* start Extracted information *

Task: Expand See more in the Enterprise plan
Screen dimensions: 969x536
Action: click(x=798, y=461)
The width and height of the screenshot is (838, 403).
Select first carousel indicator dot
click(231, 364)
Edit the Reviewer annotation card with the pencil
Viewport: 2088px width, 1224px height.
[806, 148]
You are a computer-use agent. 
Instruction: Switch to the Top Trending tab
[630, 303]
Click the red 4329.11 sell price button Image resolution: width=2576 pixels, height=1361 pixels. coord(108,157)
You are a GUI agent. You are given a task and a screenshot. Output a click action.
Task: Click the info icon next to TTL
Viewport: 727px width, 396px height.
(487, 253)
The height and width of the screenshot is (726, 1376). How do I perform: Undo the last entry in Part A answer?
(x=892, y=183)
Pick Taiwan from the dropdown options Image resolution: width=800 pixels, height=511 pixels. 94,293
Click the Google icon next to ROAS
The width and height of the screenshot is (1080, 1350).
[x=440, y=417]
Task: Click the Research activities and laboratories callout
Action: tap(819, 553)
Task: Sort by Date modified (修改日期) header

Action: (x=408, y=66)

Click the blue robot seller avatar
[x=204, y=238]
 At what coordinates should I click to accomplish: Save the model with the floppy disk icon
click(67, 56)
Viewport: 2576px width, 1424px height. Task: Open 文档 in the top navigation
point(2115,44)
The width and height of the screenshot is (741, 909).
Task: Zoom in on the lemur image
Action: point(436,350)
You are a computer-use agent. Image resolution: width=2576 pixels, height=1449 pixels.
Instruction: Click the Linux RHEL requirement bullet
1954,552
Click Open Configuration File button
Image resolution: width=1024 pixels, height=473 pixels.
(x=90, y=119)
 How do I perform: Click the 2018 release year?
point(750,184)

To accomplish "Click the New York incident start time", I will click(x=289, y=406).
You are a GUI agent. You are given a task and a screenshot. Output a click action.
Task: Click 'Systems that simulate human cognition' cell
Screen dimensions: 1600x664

* end Extracted information *

*Written exercise:*
Can you reproduce the lines from the very first one through the line containing "Click the red", switching "Enterprise" to "Business" and leaving everything else unchanged?

*Exercise output:*
Task: Expand See more in the Business plan
Screen dimensions: 969x536
Action: click(x=798, y=461)
The width and height of the screenshot is (838, 403).
Select first carousel indicator dot
click(231, 364)
Edit the Reviewer annotation card with the pencil
Viewport: 2088px width, 1224px height.
[806, 148]
You are a computer-use agent. 
Instruction: Switch to the Top Trending tab
[630, 303]
Click the red 4329.11 sell price button Image resolution: width=2576 pixels, height=1361 pixels. coord(108,157)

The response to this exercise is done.